◆ What is needed
Please print every record that follows, keeping each one exactly as it is.

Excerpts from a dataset

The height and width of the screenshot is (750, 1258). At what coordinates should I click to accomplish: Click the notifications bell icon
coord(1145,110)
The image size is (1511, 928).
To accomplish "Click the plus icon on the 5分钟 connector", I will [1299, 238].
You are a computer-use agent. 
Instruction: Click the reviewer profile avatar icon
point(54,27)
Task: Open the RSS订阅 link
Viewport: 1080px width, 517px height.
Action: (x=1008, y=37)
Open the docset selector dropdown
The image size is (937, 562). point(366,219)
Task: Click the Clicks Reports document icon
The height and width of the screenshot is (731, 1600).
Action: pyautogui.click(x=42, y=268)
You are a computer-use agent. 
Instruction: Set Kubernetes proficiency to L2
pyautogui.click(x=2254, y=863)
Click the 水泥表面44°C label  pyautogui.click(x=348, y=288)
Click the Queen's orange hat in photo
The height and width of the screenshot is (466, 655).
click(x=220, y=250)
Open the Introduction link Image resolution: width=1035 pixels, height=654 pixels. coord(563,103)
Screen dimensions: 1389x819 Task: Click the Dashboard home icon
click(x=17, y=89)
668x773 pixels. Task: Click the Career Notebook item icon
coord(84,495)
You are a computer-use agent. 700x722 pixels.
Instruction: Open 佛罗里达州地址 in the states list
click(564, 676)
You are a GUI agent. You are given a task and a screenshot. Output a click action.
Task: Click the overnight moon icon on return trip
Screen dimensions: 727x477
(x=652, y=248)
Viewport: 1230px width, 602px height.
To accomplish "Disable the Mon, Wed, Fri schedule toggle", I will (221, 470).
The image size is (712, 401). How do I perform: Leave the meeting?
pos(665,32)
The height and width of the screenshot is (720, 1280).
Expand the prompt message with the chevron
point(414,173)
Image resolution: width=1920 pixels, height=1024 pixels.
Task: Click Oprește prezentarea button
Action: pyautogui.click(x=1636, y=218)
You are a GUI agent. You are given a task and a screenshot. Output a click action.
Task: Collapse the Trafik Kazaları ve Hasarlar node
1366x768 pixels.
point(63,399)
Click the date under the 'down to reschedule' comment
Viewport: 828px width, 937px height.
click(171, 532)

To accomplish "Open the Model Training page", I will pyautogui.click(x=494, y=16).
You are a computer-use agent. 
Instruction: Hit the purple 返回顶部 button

◆ Task answer
The height and width of the screenshot is (750, 1258). At what coordinates should I click to accomplish: Click the notifications bell icon
coord(1145,110)
The image size is (1511, 928).
To accomplish "Click the plus icon on the 5分钟 connector", I will [1299, 238].
You are a computer-use agent. 
Instruction: Click the reviewer profile avatar icon
point(54,27)
Task: Open the RSS订阅 link
Viewport: 1080px width, 517px height.
Action: (x=1008, y=37)
Open the docset selector dropdown
The image size is (937, 562). point(366,219)
Task: Click the Clicks Reports document icon
The height and width of the screenshot is (731, 1600).
Action: pyautogui.click(x=42, y=268)
You are a computer-use agent. 
Instruction: Set Kubernetes proficiency to L2
pyautogui.click(x=2254, y=863)
Click the 水泥表面44°C label  pyautogui.click(x=348, y=288)
Click the Queen's orange hat in photo
The height and width of the screenshot is (466, 655).
click(x=220, y=250)
Open the Introduction link Image resolution: width=1035 pixels, height=654 pixels. coord(563,103)
Screen dimensions: 1389x819 Task: Click the Dashboard home icon
click(x=17, y=89)
668x773 pixels. Task: Click the Career Notebook item icon
coord(84,495)
You are a computer-use agent. 700x722 pixels.
Instruction: Open 佛罗里达州地址 in the states list
click(564, 676)
You are a GUI agent. You are given a task and a screenshot. Output a click action.
Task: Click the overnight moon icon on return trip
Screen dimensions: 727x477
(x=652, y=248)
Viewport: 1230px width, 602px height.
To accomplish "Disable the Mon, Wed, Fri schedule toggle", I will (221, 470).
The image size is (712, 401). How do I perform: Leave the meeting?
pos(665,32)
The height and width of the screenshot is (720, 1280).
Expand the prompt message with the chevron
point(414,173)
Image resolution: width=1920 pixels, height=1024 pixels.
Task: Click Oprește prezentarea button
Action: pyautogui.click(x=1636, y=218)
You are a GUI agent. You are given a task and a screenshot. Output a click action.
Task: Collapse the Trafik Kazaları ve Hasarlar node
1366x768 pixels.
point(63,399)
Click the date under the 'down to reschedule' comment
Viewport: 828px width, 937px height.
click(171, 532)

To accomplish "Open the Model Training page", I will pyautogui.click(x=494, y=16).
You are a computer-use agent. 
Instruction: Hit the purple 返回顶部 button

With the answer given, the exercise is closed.